* **What the task asks**: Beneath this line is the data. Output exactly the lines from the line with "The width and" to the line with "Click bust value 70", both ends included, and nothing more.

Segment Start: Provided entries

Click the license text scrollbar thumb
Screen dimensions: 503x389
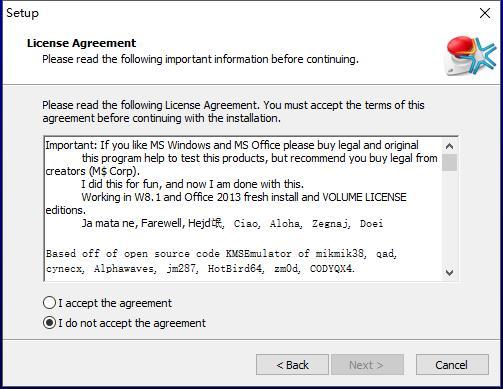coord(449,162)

Segment End: Provided entries
Segment Start: Provided entries

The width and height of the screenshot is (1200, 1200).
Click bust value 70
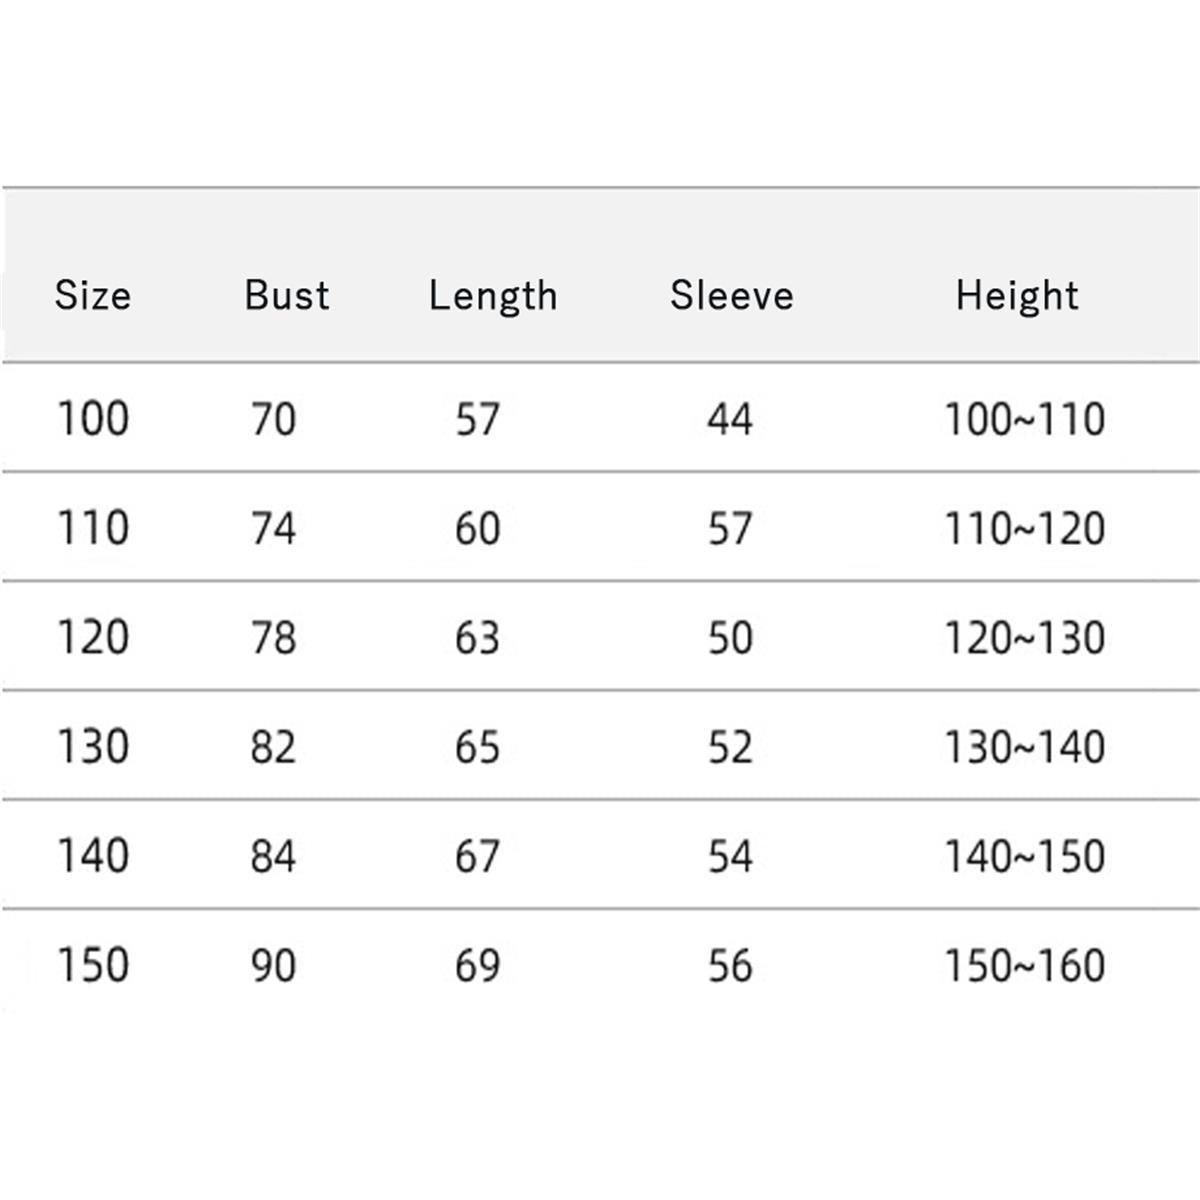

Segment End: Provided entries

* **Exercise result**:
The width and height of the screenshot is (1200, 1200).
Click bust value 70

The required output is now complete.